» Directions for this task:
Retype every line of the material below without changing anything.

» Exercise input:
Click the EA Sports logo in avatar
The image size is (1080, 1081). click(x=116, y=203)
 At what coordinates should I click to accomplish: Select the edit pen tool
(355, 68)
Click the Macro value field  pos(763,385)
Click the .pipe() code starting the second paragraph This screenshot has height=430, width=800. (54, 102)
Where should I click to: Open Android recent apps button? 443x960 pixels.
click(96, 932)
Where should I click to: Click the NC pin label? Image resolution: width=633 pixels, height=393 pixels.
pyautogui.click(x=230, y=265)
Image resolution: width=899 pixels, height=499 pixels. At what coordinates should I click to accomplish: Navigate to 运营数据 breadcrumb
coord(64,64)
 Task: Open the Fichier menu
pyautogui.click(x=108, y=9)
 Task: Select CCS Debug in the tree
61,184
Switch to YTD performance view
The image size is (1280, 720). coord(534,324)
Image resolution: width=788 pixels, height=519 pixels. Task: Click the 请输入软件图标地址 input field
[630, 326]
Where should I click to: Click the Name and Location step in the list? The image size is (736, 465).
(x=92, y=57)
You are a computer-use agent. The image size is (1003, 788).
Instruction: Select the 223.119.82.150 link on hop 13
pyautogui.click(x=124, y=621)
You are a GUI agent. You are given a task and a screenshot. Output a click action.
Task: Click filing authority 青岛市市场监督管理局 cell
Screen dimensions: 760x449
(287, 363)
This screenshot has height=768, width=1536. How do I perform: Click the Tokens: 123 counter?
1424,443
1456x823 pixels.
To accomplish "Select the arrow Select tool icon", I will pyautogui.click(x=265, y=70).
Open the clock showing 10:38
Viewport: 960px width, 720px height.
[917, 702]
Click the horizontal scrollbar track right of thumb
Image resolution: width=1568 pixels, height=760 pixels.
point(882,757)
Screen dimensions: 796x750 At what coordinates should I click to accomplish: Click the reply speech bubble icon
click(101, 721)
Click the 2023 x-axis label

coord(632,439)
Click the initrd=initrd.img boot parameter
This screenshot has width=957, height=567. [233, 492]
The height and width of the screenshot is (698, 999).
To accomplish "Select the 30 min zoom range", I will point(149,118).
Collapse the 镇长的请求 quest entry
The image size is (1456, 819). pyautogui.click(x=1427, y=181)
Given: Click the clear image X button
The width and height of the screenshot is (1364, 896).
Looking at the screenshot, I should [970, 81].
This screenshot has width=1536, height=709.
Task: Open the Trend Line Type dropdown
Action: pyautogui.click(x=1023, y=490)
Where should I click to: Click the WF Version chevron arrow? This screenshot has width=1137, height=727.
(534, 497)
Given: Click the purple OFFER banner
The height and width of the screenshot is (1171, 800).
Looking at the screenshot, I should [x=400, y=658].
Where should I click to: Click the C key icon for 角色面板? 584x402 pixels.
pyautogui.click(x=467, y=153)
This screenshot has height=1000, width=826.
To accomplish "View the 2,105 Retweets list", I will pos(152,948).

» Exercise output:
Click the EA Sports logo in avatar
The image size is (1080, 1081). click(x=116, y=203)
 At what coordinates should I click to accomplish: Select the edit pen tool
(355, 68)
Click the Macro value field  pos(763,385)
Click the .pipe() code starting the second paragraph This screenshot has height=430, width=800. (54, 102)
Where should I click to: Open Android recent apps button? 443x960 pixels.
click(96, 932)
Where should I click to: Click the NC pin label? Image resolution: width=633 pixels, height=393 pixels.
pyautogui.click(x=230, y=265)
Image resolution: width=899 pixels, height=499 pixels. At what coordinates should I click to accomplish: Navigate to 运营数据 breadcrumb
coord(64,64)
 Task: Open the Fichier menu
pyautogui.click(x=108, y=9)
 Task: Select CCS Debug in the tree
61,184
Switch to YTD performance view
The image size is (1280, 720). coord(534,324)
Image resolution: width=788 pixels, height=519 pixels. Task: Click the 请输入软件图标地址 input field
[630, 326]
Where should I click to: Click the Name and Location step in the list? The image size is (736, 465).
(x=92, y=57)
You are a computer-use agent. The image size is (1003, 788).
Instruction: Select the 223.119.82.150 link on hop 13
pyautogui.click(x=124, y=621)
You are a GUI agent. You are given a task and a screenshot. Output a click action.
Task: Click filing authority 青岛市市场监督管理局 cell
Screen dimensions: 760x449
(287, 363)
This screenshot has height=768, width=1536. How do I perform: Click the Tokens: 123 counter?
1424,443
1456x823 pixels.
To accomplish "Select the arrow Select tool icon", I will pyautogui.click(x=265, y=70).
Open the clock showing 10:38
Viewport: 960px width, 720px height.
[917, 702]
Click the horizontal scrollbar track right of thumb
Image resolution: width=1568 pixels, height=760 pixels.
point(882,757)
Screen dimensions: 796x750 At what coordinates should I click to accomplish: Click the reply speech bubble icon
click(101, 721)
Click the 2023 x-axis label

coord(632,439)
Click the initrd=initrd.img boot parameter
This screenshot has width=957, height=567. [233, 492]
The height and width of the screenshot is (698, 999).
To accomplish "Select the 30 min zoom range", I will point(149,118).
Collapse the 镇长的请求 quest entry
The image size is (1456, 819). pyautogui.click(x=1427, y=181)
Given: Click the clear image X button
The width and height of the screenshot is (1364, 896).
Looking at the screenshot, I should [970, 81].
This screenshot has width=1536, height=709.
Task: Open the Trend Line Type dropdown
Action: pyautogui.click(x=1023, y=490)
Where should I click to: Click the WF Version chevron arrow? This screenshot has width=1137, height=727.
(534, 497)
Given: Click the purple OFFER banner
The height and width of the screenshot is (1171, 800).
Looking at the screenshot, I should [x=400, y=658].
Where should I click to: Click the C key icon for 角色面板? 584x402 pixels.
pyautogui.click(x=467, y=153)
This screenshot has height=1000, width=826.
To accomplish "View the 2,105 Retweets list", I will pos(152,948).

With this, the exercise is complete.